:: What you have to do ::
Your answer is a copy of every line in the records where "Open" appears.

:: Supplied records ::
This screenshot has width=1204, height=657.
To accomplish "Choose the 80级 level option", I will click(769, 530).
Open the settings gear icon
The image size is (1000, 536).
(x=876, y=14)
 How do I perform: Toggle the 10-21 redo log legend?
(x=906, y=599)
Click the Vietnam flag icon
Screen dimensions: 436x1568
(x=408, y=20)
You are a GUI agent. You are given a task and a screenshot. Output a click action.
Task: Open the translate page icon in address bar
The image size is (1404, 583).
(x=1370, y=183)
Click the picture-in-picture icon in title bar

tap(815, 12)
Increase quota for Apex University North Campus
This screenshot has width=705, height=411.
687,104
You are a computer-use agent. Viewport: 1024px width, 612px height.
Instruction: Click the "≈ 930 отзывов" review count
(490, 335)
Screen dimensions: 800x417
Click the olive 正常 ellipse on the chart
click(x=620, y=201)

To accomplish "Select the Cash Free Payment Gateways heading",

:: Answer section ::
Open the settings gear icon
Task: Open the translate page icon in address bar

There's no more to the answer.